MHP doğru yaptı
Türkiye'nin bütün sıkıntılarını bir kenara itip varsa yoksa türbana odaklanan en hızlı özgürlükçü demokratlar, yine çuvalladı! Yetkisel gücü ve tek başına ezici iktidarının hakimiyetinden ötürü Başbakan ve partisi AKP'ye ateş etmede (!) ürkek davranıp tereddüt ettiklerinden MHP'ye yükleniyorlar. Her zaman yaptıkları gibi; MHP'ye çullanıp hem onu terbiye etmeye çalışıyorlar, hem de dolaylı şekilde MHP üzerinden AKP'ye ve diğer türban savunucularına gözdağı veriyorlar. Demokrasi gereği veya sistemin kendi şartlarından oluşan, gizli veya aşikar bütün güçleri ortaya sürüp en makul görüneni ile "Ammaaa" çekenlerin demokratlığı da, özgürlükçülüğü de bu kadar işte.
İşlerinegelinceiyisiniz PKK'ya ve bütün bölücülere, teröristlere, işbirlikçilere; af, iş, aş derseniz muteber oluyorsunuz! Ülkemizle ilgili binbir hesap yapanlara kucak açıp "Bu çağda sınır, sınıf, din, ırk olmaz. Herkes, birbiri için her şeyi düşünür" diyenlerdenseniz, çağdaşlık sınavından da geçersiniz. Yunanlı bayan bakanın önceki gün direktif verircesine yeniden gündeme getirdiği "Heybeliada Ruhban Okulu'nu açın, Fener Patriği'ni ekümenik ilan edin" isteklerine sarılırsanız, dünyada sizden iyisi yoktur. Mesela, Kültür Bakanlığı veya herhangi bir vakıf, dernek veya oluşum bir yerde Türk-İslam tarihine ait kazı yapsa, "Hurafeye kazma vuruluyor" diye hafife alırlar. Bizans veya farklı başka birilerinin tarih öncesi kalıntılarına rastlanacak diye, olur olmaz yerlere çadır kurarsanız tarihe sahip çıkarsınız! Böyledir Türkiye'nin özgürlükçü demokratları! İşlerine geldiği şekilde yontarlar, nalıncı keseri gibi... AB'ye uyum yasalarında MHP'nin desteği olduğunda "Helal olsun" çeker, olmadığında ise "Yapıcı muhalefet" dersi verirler.

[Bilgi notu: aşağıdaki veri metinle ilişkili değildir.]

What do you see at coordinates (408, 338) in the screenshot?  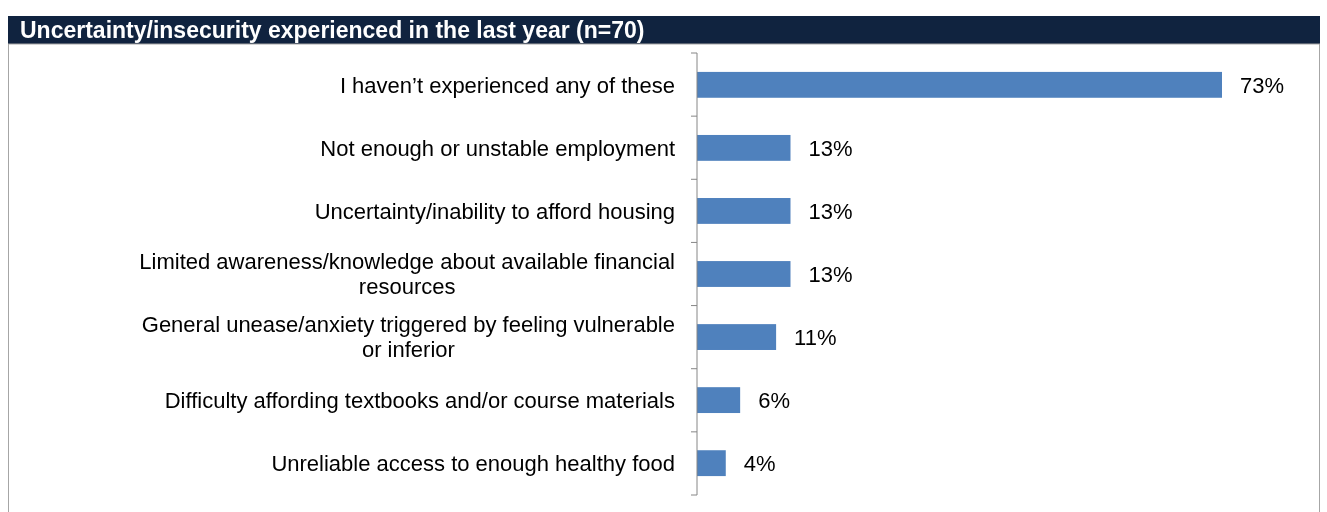 I see `y-tick-label: General unease/anxiety triggered by feeling vulnerable or inferior` at bounding box center [408, 338].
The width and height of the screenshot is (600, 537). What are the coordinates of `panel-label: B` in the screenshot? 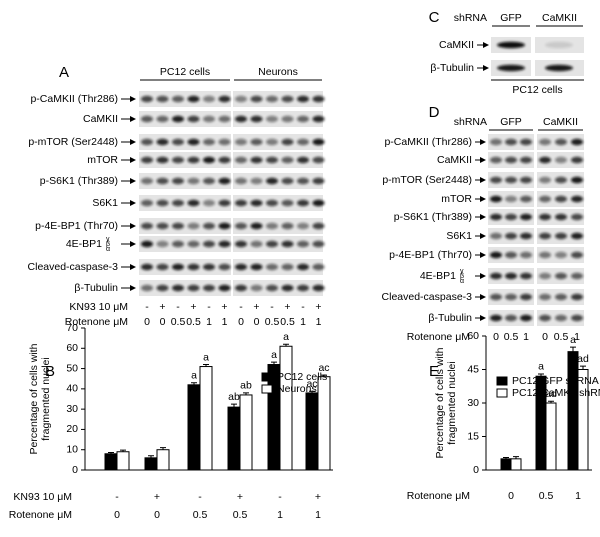 It's located at (50, 372).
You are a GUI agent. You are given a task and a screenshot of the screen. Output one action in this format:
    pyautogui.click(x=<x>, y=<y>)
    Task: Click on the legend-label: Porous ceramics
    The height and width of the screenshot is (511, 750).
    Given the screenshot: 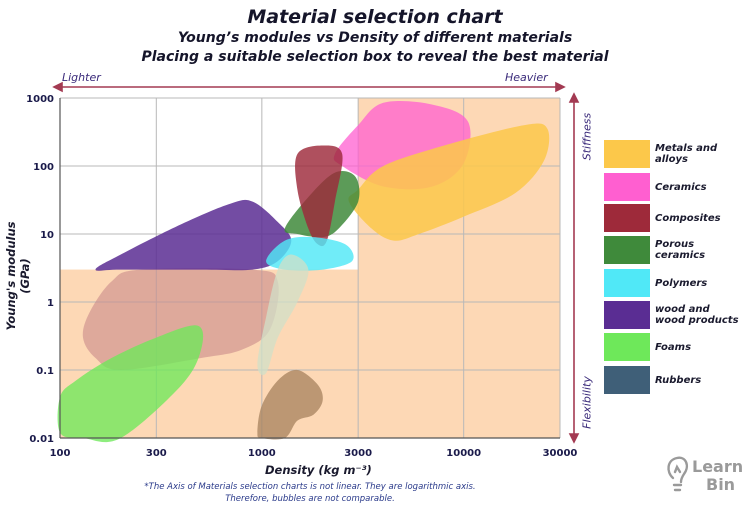 What is the action you would take?
    pyautogui.click(x=700, y=250)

Erdoğan'ıBaşbakanyapanlar Şimdi, bu türban işi de aynen böyle değil mi? Türkiye'nin çeyrek asırlık kronikleşmiş bir derdi, problemi ortadan kaldırmanın yanı sıra, yapıcı muhalefetin sorumluluk duygusu yüksek örneği de yaşanmıyor mu? Öyle ise; sosyal maliyeti de en yüksek olan bir partiyi, iktidara "Koltuk değnekliği" yapmakla itham etmek kimin haddine! Hangi hakla böylesi ucuz ve mesnetsiz suçlamayı yapabiliyorlar? İktidarı ve Başbakan'ı istismar alanlarına hapsetmek varken, mağduriyet kapılarını açılmamak üzere ortadan kaldırmak mümkünken, varsa yoksa MHP'ye yüklenmek, densizlikten öte arsızlığın daniskasıdır. Hem, Erdoğan'ı Başbakan koltuğuna oturtanları da unutmamak lazımdır. Sırça köşklerin bu tatlısu kuşları, dine karşı olmadıklarını söylerken İslam kurallarının öğretilmesine bile karşı çıkacaklar, mukaddes kitabımız Kur'an-ı Kerim'in kurslarda öğretilmesini istemeyecekler, anneanneleri ve babaannelerini örnek gösterip "Biz de başörtüsü düşmanı değiliz" diyecekler. Ama, 25 yıllık yaranın tedavisinden de kaçacaklar öyle mi? Daha bir sene önce türban sorununu "Yüzde 1.5'un meselesi" gören Mehmet Ali Şahin ve partisi şimdi ne yapacak görelim bakalım! Türbana "Namusumuz" diyenlerin sınavı bu!